## TESTO FORNITO:

• • • •

Ci sono voluti dieci anni. Un tempo infinito. Ma ora, come hanno detto Ilaria Cucchi e Rita, la sorella e la madre, Stefano può davvero riposare in pace. Perché la giustizia penale si ricongiunge alla verità dei fatti. E ne riallinea la sequenza e le responsabilità nella loro drammatica semplicità. Confusa, negata, manipolata, dal cinismo di chi riteneva che lo Stato non potesse né dovesse processare se stesso. Nello spazio di un pomeriggio, due diverse sentenze – quella della Corte di Assise di fronte alla quale erano imputati i carabinieri responsabili del pestaggio di Stefano e quella della Corte di assise di appello, che giudicava della colpa dei medici dell’ospedale Pertini, dove Stefano visse la sua agonia nei giorni successivi all’arresto – battezzano per la prima volta la morte di Stefano con la parola che la definisce.

Omicidio.

Risultò omicida, ancorché preterintenzionale (al di là dell’intenzione nell’esito) il pestaggio che Stefano subì nella caserma Casilina la notte tra il 15 e il 16 ottobre 2009. Fu omicida, nella sua inescusabile negligenza, il cinismo con cui i medici del Pertini lasciarono che un ragazzo di trent’anni si spegnesse tra atroci tormenti in una stanza di ospedale con le sbarre alla porta (“corsie protette”, si chiamano. “Protette”).

• • • •

[Dati memorizzati]
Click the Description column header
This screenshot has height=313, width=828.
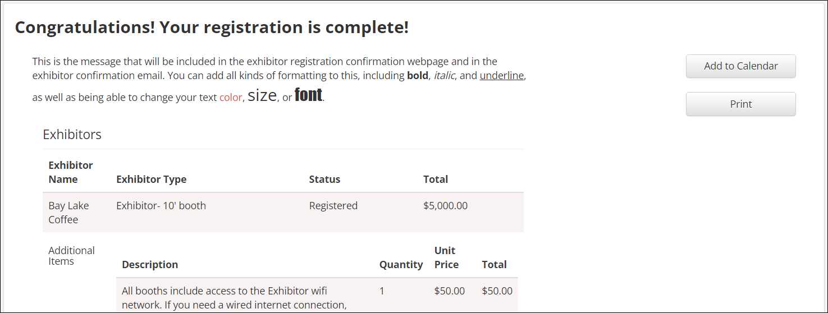[150, 265]
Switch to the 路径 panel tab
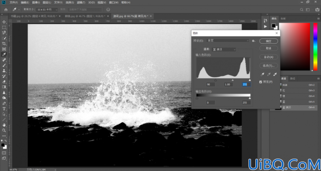321x171 pixels. click(293, 79)
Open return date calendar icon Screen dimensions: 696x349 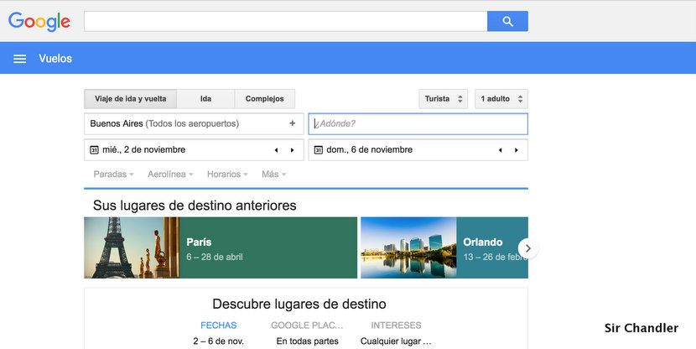318,150
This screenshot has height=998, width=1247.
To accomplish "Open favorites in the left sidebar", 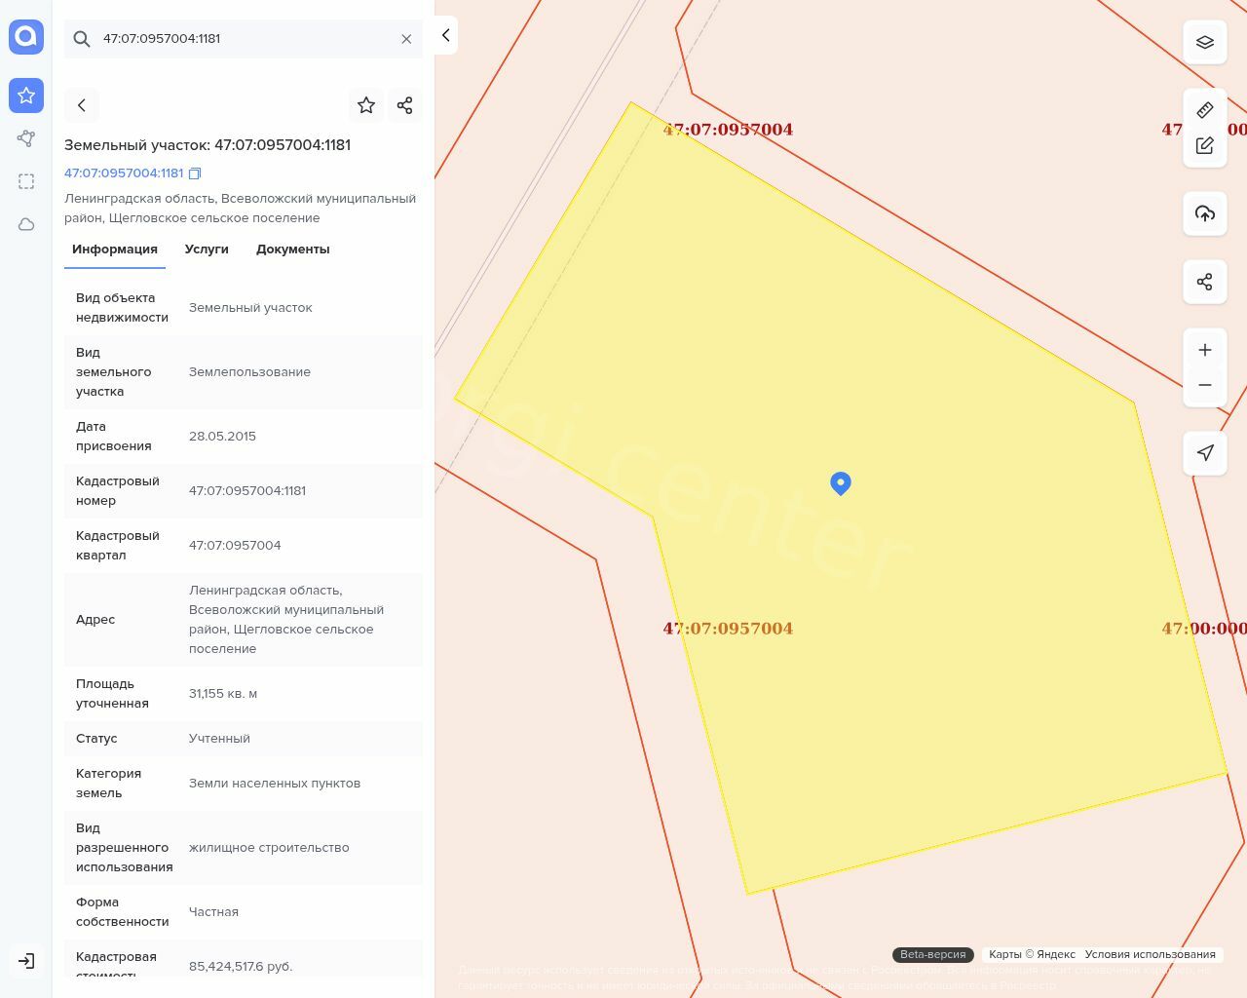I will point(26,96).
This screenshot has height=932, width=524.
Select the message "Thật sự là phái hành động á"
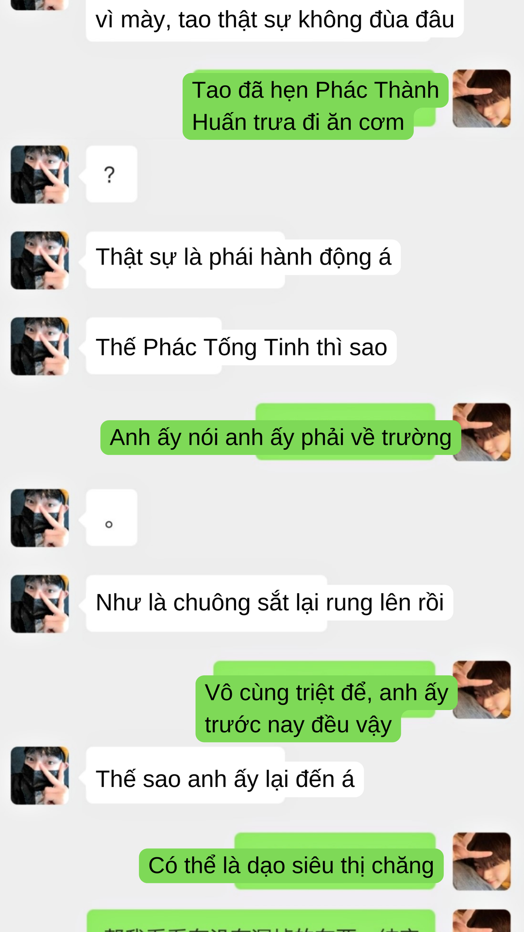(243, 257)
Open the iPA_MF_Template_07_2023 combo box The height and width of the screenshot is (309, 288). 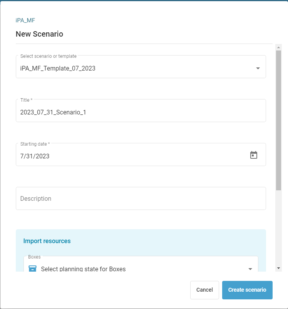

• • • •

## ESERCIZI DA SVOLGERE:
• A. Copia dal testo sulla morte di Stefano Cucchi il passo che va da «Ci sono voluti» fino a «che la definisce.» compreso.
• B. Prosegui il testo sulla morte di Stefano Cucchi a partire dalla sua ultima frase.

## RISPOSTE AGLI ESERCIZI:
• A.
Ci sono voluti dieci anni. Un tempo infinito. Ma ora, come hanno detto Ilaria Cucchi e Rita, la sorella e la madre, Stefano può davvero riposare in pace. Perché la giustizia penale si ricongiunge alla verità dei fatti. E ne riallinea la sequenza e le responsabilità nella loro drammatica semplicità. Confusa, negata, manipolata, dal cinismo di chi riteneva che lo Stato non potesse né dovesse processare se stesso. Nello spazio di un pomeriggio, due diverse sentenze – quella della Corte di Assise di fronte alla quale erano imputati i carabinieri responsabili del pestaggio di Stefano e quella della Corte di assise di appello, che giudicava della colpa dei medici dell’ospedale Pertini, dove Stefano visse la sua agonia nei giorni successivi all’arresto – battezzano per la prima volta la morte di Stefano con la parola che la definisce.

• B.
Stefano era un “drogato di merda” e come a tutti i “drogati di merda” fu riservato il destino che tocca agli ultimi. I drogati di merda prendono le botte in caserma e non parlano. I drogati di merda vengono lasciati contorcersi negli spasmi prodotti da un catetere che non drena perché se la sono cercata. Perché sono “oppositivi”. Rompono i coglioni.

Ebbene, oggi, due Corti di assise hanno riaffermato il principio che non esiste una giustizia dei garantiti e una degli esclusi. Lo Stato ne esce più forte. E ne escono più forti anche le migliaia di donne e di uomini che indossano un’uniforme dell’Arma dei carabinieri. Come quello che, dopo la lettura del dispositivo, si è chinato per baciare la mano di Ilaria che lasciava l’aula.

Non è una genuflessione. E’ un atto di riconciliazione.

Sarà utile ricordarlo. Per gli altri Cucchi d’Italia. E sarà utile ricordarlo quando un altro giudice – è questione di settimane – comincerà il processo che dovrà giudicare le responsabilità di chi, in questi dieci anni, ha congiurato perché una sera come questa non arrivasse mai.